### Bake a Deep Learning Classifier with Keras
---------------------------------------------------

Keras is a library that simplifies the construction of neural networks.

This notebook will highlight how to construct a simple feed-forward neural network to predict the final rankings of bakers from episode 2.

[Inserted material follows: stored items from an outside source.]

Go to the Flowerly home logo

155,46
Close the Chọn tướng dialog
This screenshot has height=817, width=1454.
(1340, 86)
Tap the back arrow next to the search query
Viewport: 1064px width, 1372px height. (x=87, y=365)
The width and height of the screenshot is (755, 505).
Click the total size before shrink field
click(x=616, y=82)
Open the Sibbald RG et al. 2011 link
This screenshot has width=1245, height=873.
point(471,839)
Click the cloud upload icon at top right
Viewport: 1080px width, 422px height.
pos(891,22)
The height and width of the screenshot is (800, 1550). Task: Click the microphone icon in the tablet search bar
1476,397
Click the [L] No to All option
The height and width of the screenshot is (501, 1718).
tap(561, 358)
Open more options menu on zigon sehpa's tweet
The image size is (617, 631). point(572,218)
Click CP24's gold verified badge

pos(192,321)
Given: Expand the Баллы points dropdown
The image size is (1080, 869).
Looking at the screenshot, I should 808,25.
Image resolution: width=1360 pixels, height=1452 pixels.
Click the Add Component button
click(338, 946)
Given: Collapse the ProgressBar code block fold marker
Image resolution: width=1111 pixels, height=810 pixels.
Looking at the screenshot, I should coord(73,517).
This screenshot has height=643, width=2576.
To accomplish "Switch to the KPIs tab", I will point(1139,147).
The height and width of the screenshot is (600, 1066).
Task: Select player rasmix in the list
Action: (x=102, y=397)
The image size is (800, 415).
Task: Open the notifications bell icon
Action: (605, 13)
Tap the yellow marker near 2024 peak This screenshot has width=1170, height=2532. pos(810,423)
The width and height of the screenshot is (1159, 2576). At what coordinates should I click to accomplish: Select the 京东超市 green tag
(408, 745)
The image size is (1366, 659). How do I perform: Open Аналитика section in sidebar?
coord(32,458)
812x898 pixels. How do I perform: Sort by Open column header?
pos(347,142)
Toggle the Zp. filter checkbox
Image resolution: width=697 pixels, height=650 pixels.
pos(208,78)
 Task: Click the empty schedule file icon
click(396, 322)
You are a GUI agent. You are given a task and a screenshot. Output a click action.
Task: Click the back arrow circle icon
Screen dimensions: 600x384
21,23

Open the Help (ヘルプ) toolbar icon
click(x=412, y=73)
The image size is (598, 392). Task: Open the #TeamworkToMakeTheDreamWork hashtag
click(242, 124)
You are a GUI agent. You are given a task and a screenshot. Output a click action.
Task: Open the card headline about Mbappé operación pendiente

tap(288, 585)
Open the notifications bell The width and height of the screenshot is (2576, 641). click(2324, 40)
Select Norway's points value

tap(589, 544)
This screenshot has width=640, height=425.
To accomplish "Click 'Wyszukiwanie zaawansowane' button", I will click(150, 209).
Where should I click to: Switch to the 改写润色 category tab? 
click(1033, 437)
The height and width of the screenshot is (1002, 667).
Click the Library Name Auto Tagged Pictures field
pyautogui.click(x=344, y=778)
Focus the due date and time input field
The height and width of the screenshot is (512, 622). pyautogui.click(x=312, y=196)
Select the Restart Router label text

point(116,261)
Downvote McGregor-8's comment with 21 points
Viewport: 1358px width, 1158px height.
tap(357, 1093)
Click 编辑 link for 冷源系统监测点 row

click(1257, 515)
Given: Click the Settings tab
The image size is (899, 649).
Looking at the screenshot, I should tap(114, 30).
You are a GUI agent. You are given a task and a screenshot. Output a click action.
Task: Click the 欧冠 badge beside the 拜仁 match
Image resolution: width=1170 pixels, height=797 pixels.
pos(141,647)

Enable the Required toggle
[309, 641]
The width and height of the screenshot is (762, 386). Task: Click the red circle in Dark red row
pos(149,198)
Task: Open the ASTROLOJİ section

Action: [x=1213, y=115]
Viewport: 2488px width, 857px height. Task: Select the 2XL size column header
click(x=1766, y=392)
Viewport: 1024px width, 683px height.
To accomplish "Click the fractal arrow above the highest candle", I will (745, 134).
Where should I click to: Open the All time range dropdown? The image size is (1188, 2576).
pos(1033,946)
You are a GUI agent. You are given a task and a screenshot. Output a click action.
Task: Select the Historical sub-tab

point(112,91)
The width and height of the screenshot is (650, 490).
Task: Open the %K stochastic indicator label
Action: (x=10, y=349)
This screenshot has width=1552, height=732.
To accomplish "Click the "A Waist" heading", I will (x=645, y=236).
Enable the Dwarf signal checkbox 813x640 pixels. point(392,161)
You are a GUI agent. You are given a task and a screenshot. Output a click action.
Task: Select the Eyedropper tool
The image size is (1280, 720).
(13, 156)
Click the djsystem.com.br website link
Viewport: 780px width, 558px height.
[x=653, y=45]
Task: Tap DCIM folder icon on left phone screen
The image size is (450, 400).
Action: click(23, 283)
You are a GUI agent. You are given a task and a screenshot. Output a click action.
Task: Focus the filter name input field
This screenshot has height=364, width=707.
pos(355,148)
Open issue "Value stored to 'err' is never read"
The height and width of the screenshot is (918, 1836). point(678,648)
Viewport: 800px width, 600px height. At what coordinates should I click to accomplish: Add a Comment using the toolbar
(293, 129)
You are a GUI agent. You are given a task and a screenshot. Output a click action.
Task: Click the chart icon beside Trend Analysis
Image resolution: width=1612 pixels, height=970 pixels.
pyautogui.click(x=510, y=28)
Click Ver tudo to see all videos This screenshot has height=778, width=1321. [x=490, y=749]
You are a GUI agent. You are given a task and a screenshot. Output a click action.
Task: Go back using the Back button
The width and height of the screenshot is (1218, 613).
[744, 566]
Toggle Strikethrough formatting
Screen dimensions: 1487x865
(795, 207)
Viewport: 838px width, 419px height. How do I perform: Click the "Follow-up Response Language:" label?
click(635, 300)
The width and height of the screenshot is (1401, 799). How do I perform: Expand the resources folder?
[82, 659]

The features used in the model include the mean ranking for technical challenges and the ranking of the technical challenge for episode 2

In [1]:
import numpy as np
import matplotlib.pyplot as plt
import pandas as pd
import vapeplot
import seaborn as sns
import scipy.stats
from datetime import datetime
%matplotlib inline

In [2]:
import tensorflow as tf
import keras
from keras.models import Sequential
from keras.layers import Dense, Activation, Embedding, Flatten, Dropout
from keras.activations import relu, sigmoid, tanh

from sklearn.preprocessing import QuantileTransformer
from sklearn.metrics import roc_curve, auc
import warnings
warnings.filterwarnings("ignore")

def timestamp(): return datetime.today().strftime('%Y%m%d')

def quantile_scale(df,feats):
    qua = df
    scaler = QuantileTransformer(
        n_quantiles=10,
        random_state=42,
        ignore_implicit_zeros=True, #sparse matrix
    )
    # fit the scaler
    scaler.fit(qua[feats])
    # transform values
    qua[feats] = scaler.transform(qua[feats])
    return qua

def calc_95ci(a,confidence=0.95):
    a = 1.0 * np.array(a)
    n = len(a)
    m, se = np.nanmean(a), scipy.stats.sem(a)
    h = se * scipy.stats.t.ppf((1 + confidence) / 2., n-1)
    return h

def return_feats(df,feats,label):
    df = df.sample(frac=1.)
    X = np.matrix(df[feats])
    y = np.array(df[label])
    return X,y


Using TensorFlow backend.


In [3]:
# load data
episode=2
season=7
tech = pd.read_csv("../RESULTS/gbbo.techinical.data.20190907.tsv",sep='\t')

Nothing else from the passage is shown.